[MATERIAL TO PROCESS]
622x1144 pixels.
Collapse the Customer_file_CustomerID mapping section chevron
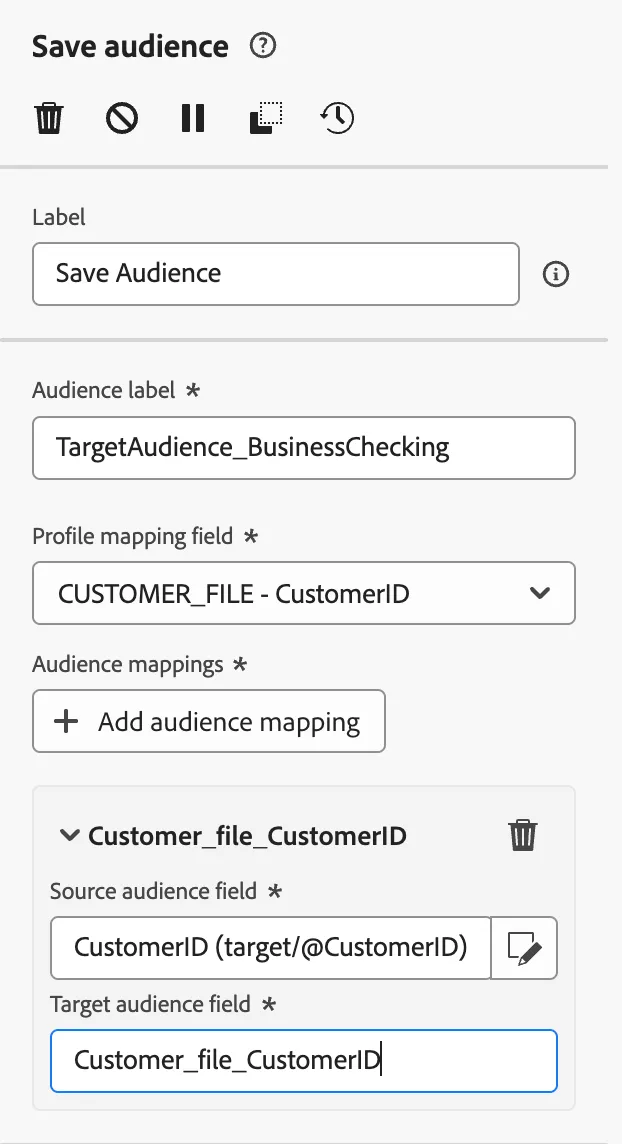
[/MATERIAL TO PROCESS]
[MATERIAL TO PROCESS]
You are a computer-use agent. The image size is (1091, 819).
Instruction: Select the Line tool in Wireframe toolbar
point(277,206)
[/MATERIAL TO PROCESS]
[MATERIAL TO PROCESS]
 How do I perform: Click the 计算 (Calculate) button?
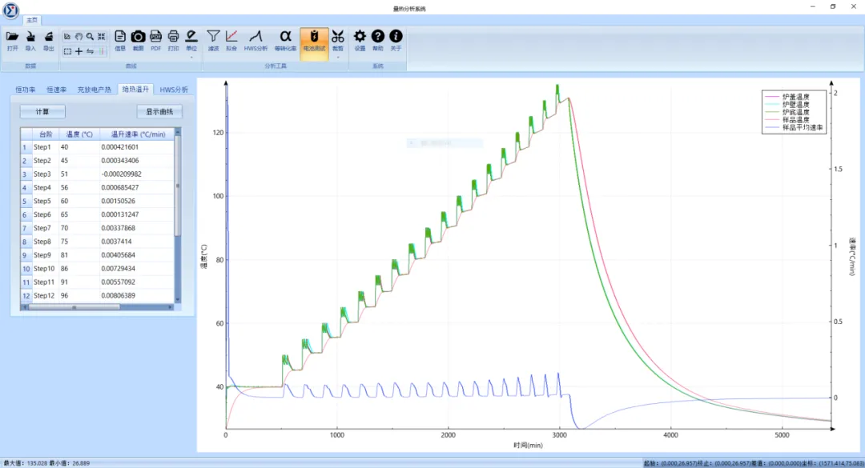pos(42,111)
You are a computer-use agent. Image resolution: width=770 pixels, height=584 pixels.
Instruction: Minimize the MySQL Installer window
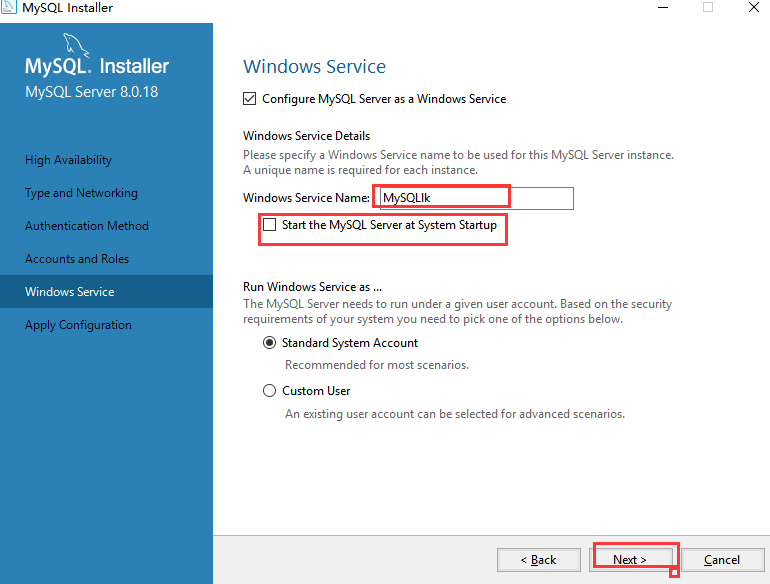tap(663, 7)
[/MATERIAL TO PROCESS]
## WORK ITEM:
Copy all lines from the entries that contain the word "computer".

## SOLUTION TO THIS EXERCISE:
You are a computer-use agent. The image size is (1091, 819).
You are a computer-use agent. Image resolution: width=770 pixels, height=584 pixels.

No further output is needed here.